__REQUEST__
State how many lines in the records below contain the string "Task", treating uppercase and lowercase as different. Reply with the number alone.

(Target position records)
**********
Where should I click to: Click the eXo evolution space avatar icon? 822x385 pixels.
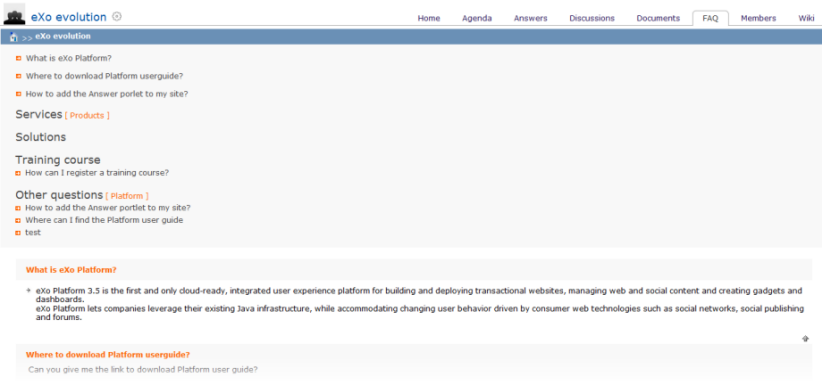(14, 14)
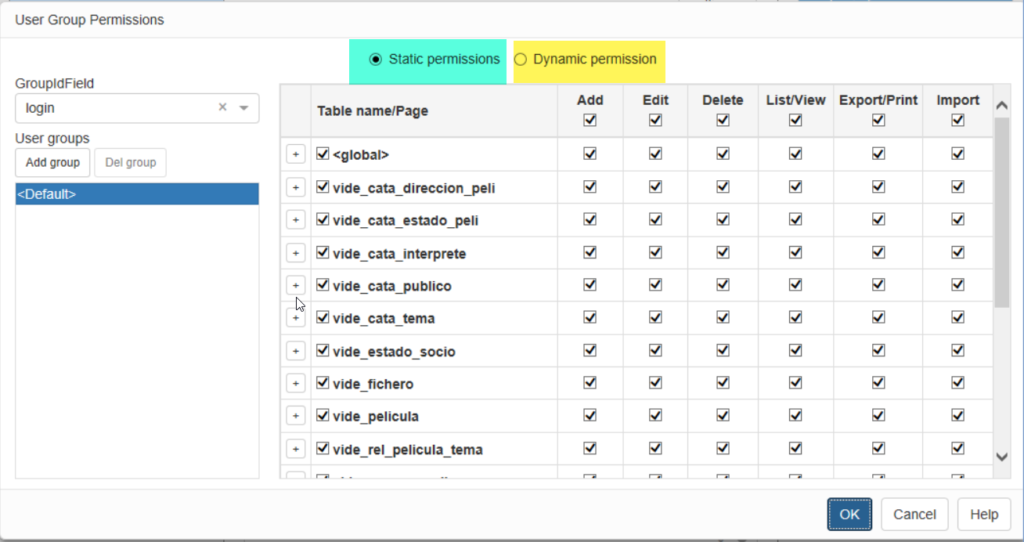The height and width of the screenshot is (542, 1024).
Task: Select the Dynamic permission radio button
Action: (x=520, y=60)
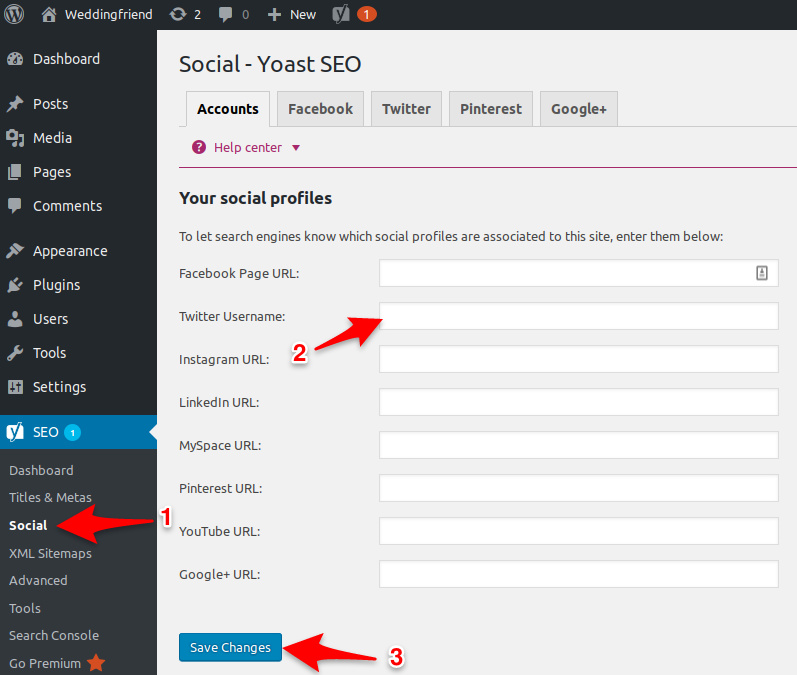Open the New content menu
The height and width of the screenshot is (675, 797).
pyautogui.click(x=292, y=14)
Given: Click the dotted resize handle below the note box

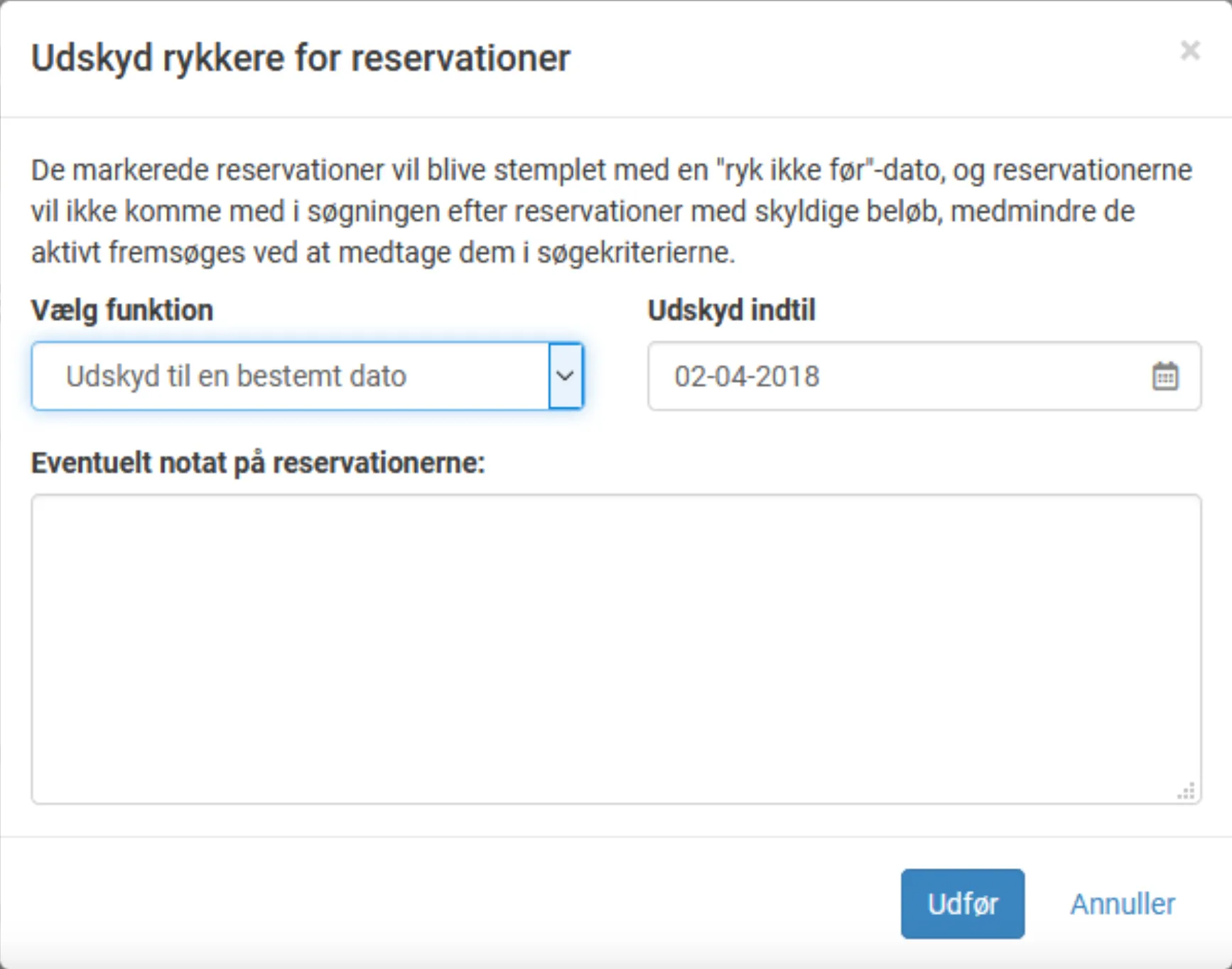Looking at the screenshot, I should [x=1185, y=791].
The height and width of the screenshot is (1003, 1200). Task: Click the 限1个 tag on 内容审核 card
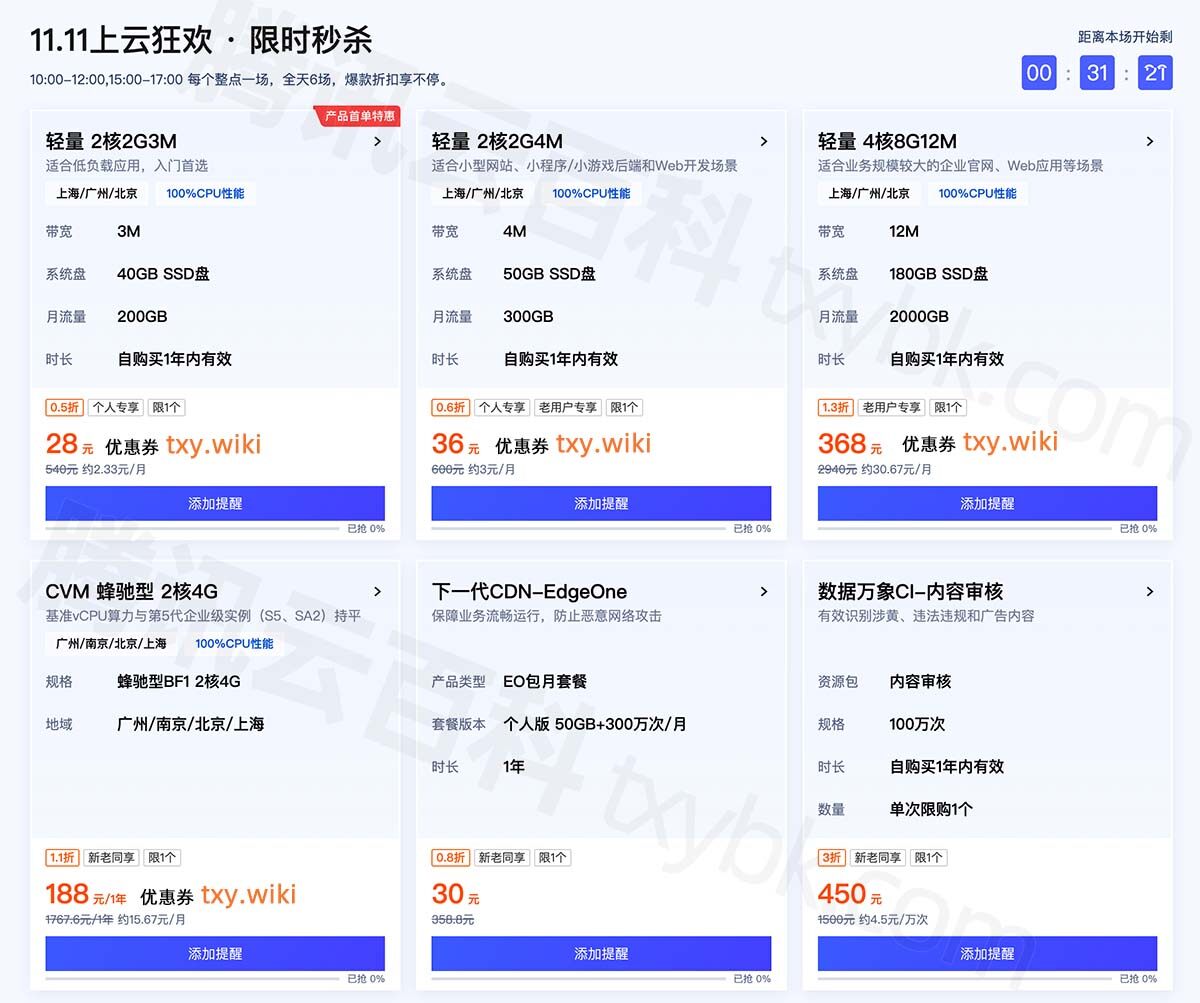(x=928, y=857)
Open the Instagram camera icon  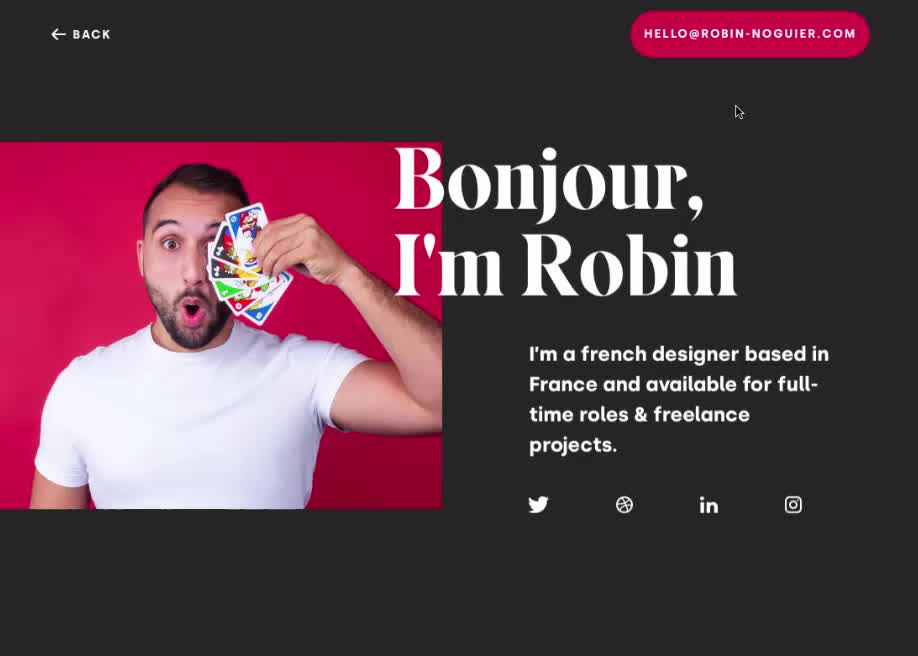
**********
__CORRECT RESPONSE__
2